Jetzt sehe ich das ganze klarer.
Noch etwas, was gibt es für Standart Buskabel für Verlegemöglichkeiten.
Also ein Ring geht genauso?!


----------



## Ralle (13 August 2008)

isy.R schrieb:


> Jetzt sehe ich das ganze klarer.
> Noch etwas, was gibt es für Standart Buskabel für Verlegemöglichkeiten.
> Also ein Ring geht genauso?!



Nein, kein Ring erlaubt. Dazu muß man QWL-Module (Lichtleitkabel) nutzen, die können Ringtopologie, soviel ich weiß. Außerdem muß man z.Bsp. auch Biegeradien beim Verlegen beachten, so ca. 12xKabelduchmesser war der kleinste erlaubte Biegeradius. Je höher die Busfrequenz, desto wichtiger wird die korrekte Kabelverlegung und auch die korrekte Schirmung.


----------



## Deltal (13 August 2008)

Gut, durch die OLMs hat man ja eigendlich auch keine "klassische" RS485 Verkabelung mehr. Profibus mit Kupferkabel ist im grunde immer ein langes Kabel auf dem die Slaves angeschlossen werden. "Abzweige" sollten vermieden werden.
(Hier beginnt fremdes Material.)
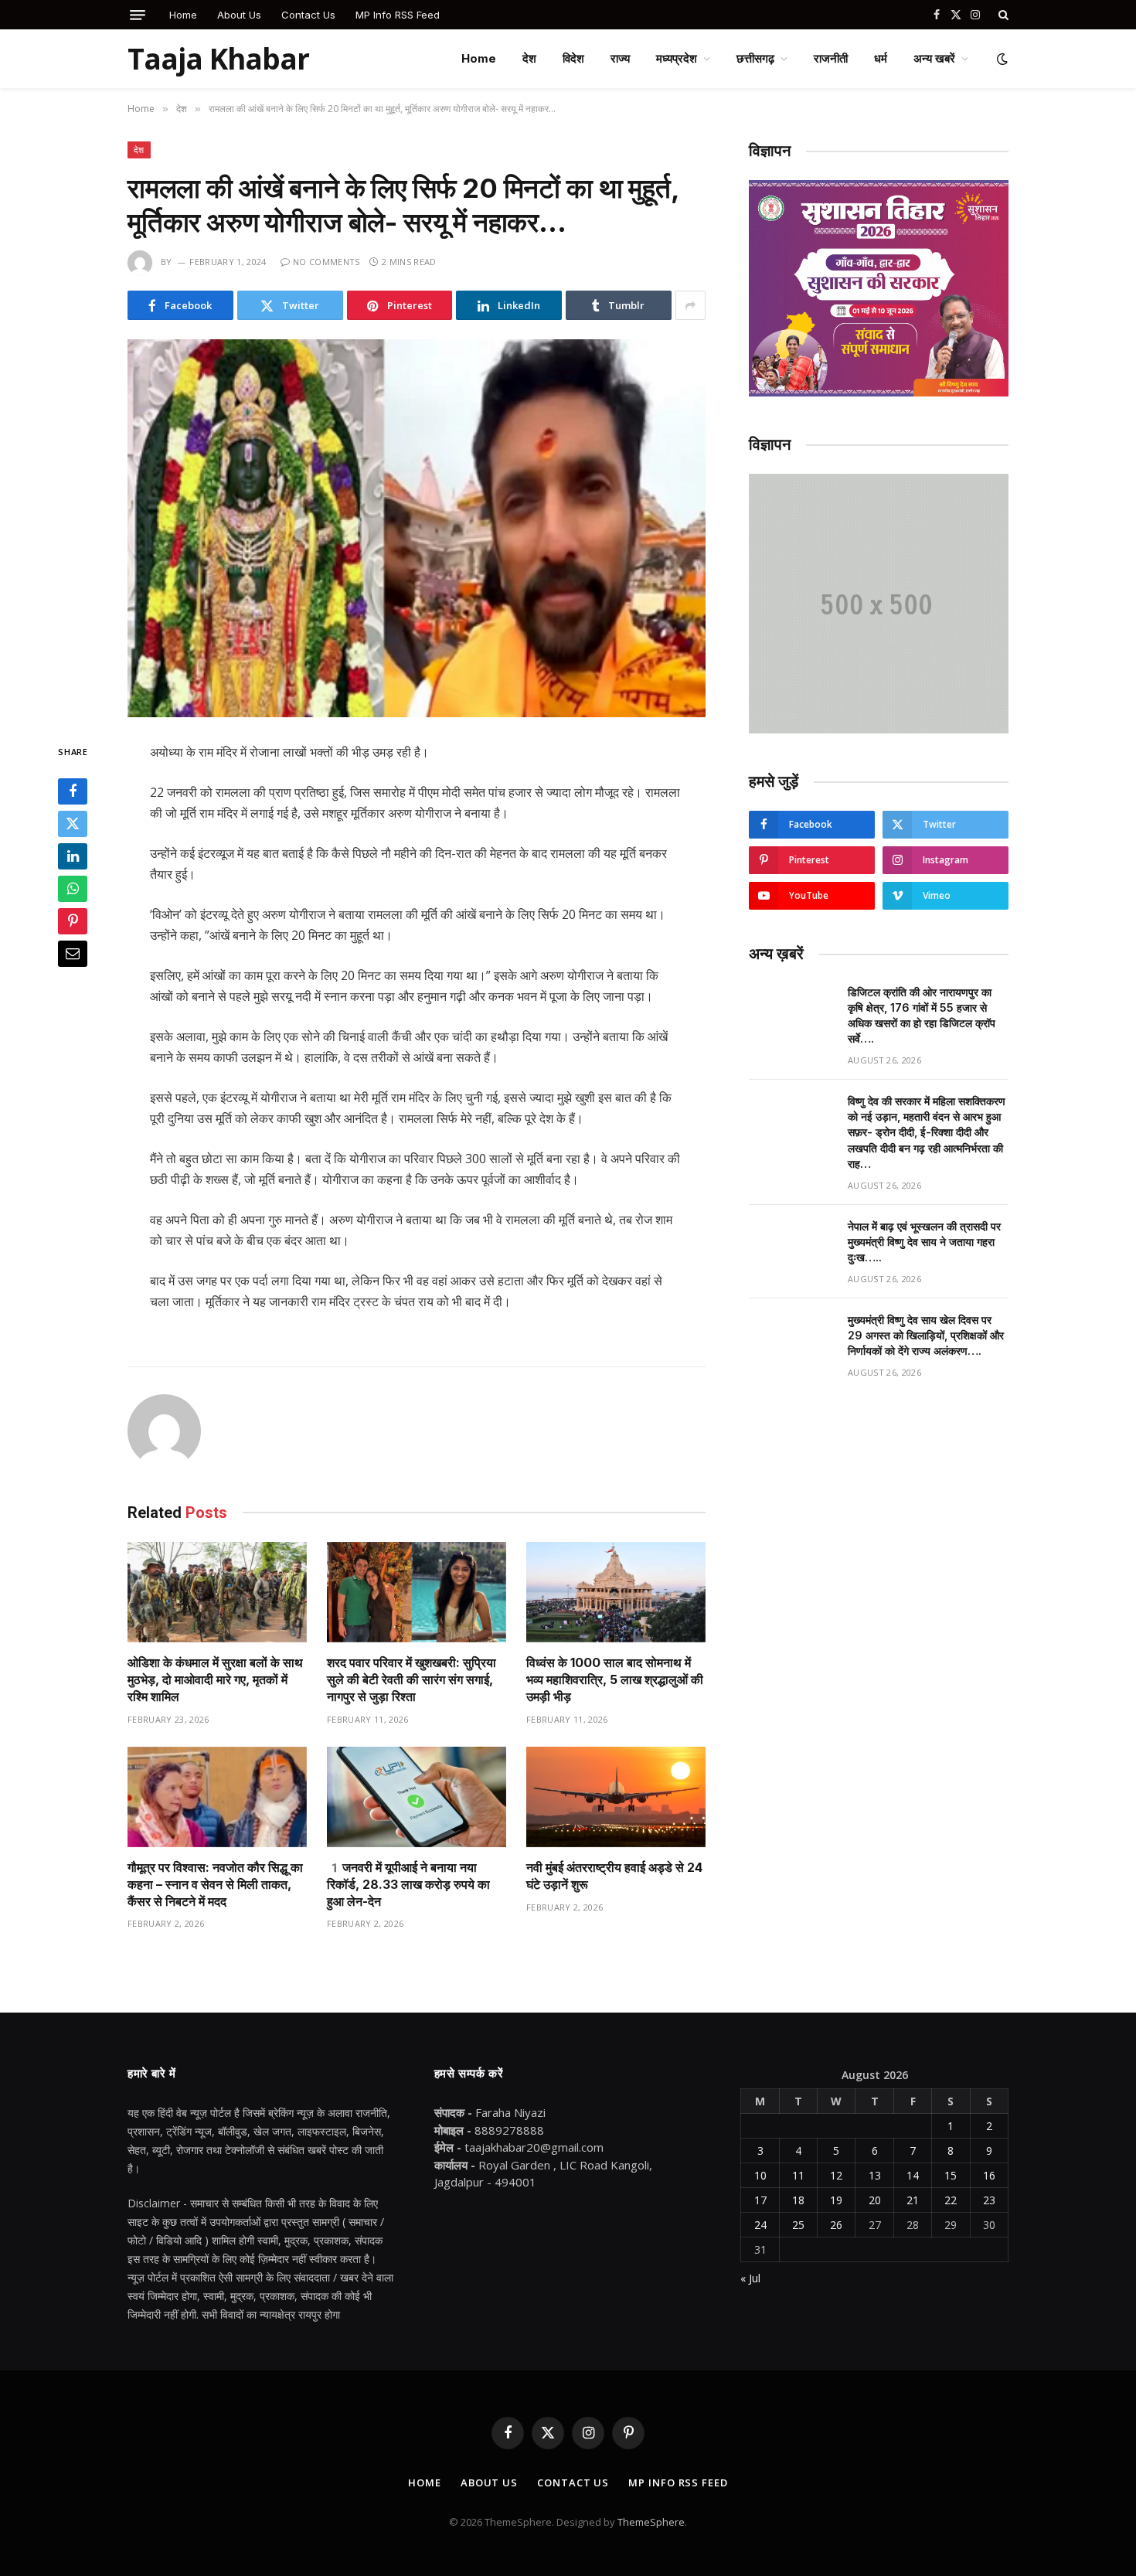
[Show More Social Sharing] (690, 305)
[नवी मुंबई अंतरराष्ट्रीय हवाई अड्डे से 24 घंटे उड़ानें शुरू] (616, 1797)
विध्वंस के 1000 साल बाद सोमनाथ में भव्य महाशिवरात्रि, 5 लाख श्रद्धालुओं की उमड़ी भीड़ (614, 1679)
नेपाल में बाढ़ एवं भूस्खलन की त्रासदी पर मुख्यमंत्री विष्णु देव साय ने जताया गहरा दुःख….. (924, 1242)
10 (760, 2175)
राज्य (620, 58)
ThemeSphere (651, 2522)
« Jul (750, 2278)
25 (798, 2224)
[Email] (72, 954)
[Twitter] (72, 824)
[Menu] (137, 15)
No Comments (326, 261)
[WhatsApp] (72, 889)
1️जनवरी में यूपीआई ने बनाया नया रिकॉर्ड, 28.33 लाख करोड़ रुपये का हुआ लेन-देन (408, 1884)
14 (912, 2175)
Aber genauere Infos zur Datenübertragung findest du in dem PDF was ich gelinkt habe.. auch wenn man dort nicht alles verstehen muss 

Bei den meisten Herstellern bekommst du Leitungen die extra für die Profibus verwendung ausgewiesen sind. Da gibts dann alles was das Herz begehrt.


----------



## Zottel (15 August 2008)

isy.R schrieb:


> Könnt Ihr mir einfach, die Funktionsweise eines Profibusses erklären.
> Ich weiss zB das ein Busssystem am letzten Verbraucher einen Endwiderstand haben sollte.
> Jetzt hatte ich schon einmal den Fall das am letzten Teilnehmer kein Widerstand eingeschalten war, und das ganze trotzdem funktioniert hat?
> Gibt es auser dem Endwiderstand noch eine andere Variante?
> Muss im Normalfall nur der letzte Teilnehmer über Widerstand abgeschlossen werden?


Die beiden Teilnehmer an den Enden. An beiden Enden bewirken die Widerstände eine Terminierung des Busses (d.h. sie vermeiden Reflexionen). 
Zusätzlich dienen die Widerstände beim Profibus auch dazu, einen definierten Pegel zu erzeugen, wenn gerade kein Teilnehmer seinen Sender eingeschaltet hat. Deshalb sind 3 statt einem Widerstand eingebaut, die einen Spannungsteiler bilden. 
Die Terminierung funktioniert auch rein passiv ohne Spannung, das Einstellen des Ruhepegels solange wenigstens ein Endteilnehmer die erforderliche Spannung bereitstellt.

Es kann ohne Terminierung funktionieren, je besser je niedriger die Geschwindigkeit. Es kann ohne Speisung der Widerstände funktionieren, je weniger kapazitives Übersprechen, je besser, aber das ist Glückssache.


----------



## DELTALOGIC Support (15 August 2008)

Guten Morgen,

Leute haltet Euch an die Busaufbaurichtlinien des SPS Herstellers! Ich erlebe im Support so oft, dass Kunden mit Kommunikationsproblemen anrufen, sich beklagen die Probleme wären nur da, wenn irgendwas von uns beteiligt ist usw. Wenn ich dann genauer nachfrage komme ich drauf, dass keine Abschlusswiderstände geschaltet sind, lasse sie schalten und es läuft. Wir Hersteller wissen schon, warum wir solche Vorschriften machen.
Stichleitungen sind nicht umsonst nur bei niedrigeren Busgeschwindigkeiten zulässig.
Jeder anständige Bustester wird beim Erstellen des Messprotokolles Verkabelungsfehler melden, wenn die Abschlusswiderstände nicht geschaltet sind. Sollte ein Bustester das nicht tun ist er ein Fall für den Elektroschrott bzw. den Reparaturservice des Herstellers.

Die Wirkungsweise eines Abschlusswiderstandes kann man sich bildlich vorstellen wie die Wirkung der Küste auf das Verhalten der Wellen.
Wenn kein Abschlusswiderstand geschaltet ist, ist das offene Kabelende vergleichbar mit einer senkrechten Felsküste. Die Wellen des Meeres (Signal auf der Leitung) laufen gegen die senkrechte Wand (unterminiertes Busende) prallen dort ab (werden reflektiert) und laufen dann ins Meer zurück. Sie verändern dabei Höhe und Tiefe der nachfolgenden Wellen(täler) bis sie neutralisiert sind.

An einem schönen flachen Sandstrand hingegen (terminiertes Busende) läuft die Welle einfach den Strand hinauf, bis nichts mehr von ihr übrig ist. Sie erzeugt keine Störung der nachfolgenden Wellen.

Bernhard Götz


----------



## chrisgoossens (17 August 2008)

*RS485-endwiderstaende*

Fehlersuchen auf RS485 bei kommprobleme ist meistens einfach. Ich frage die kunde die Wiederstand zu messen zwischen die beide signalleitungen. So muss mann dan die haelfte einer wiederstand bekommen. zb oft sind die endwiederstaende 120ohm, so dann muss mann ca 60ohm messen...Am besten erst alle konnektoren ausziehen....

Chris


----------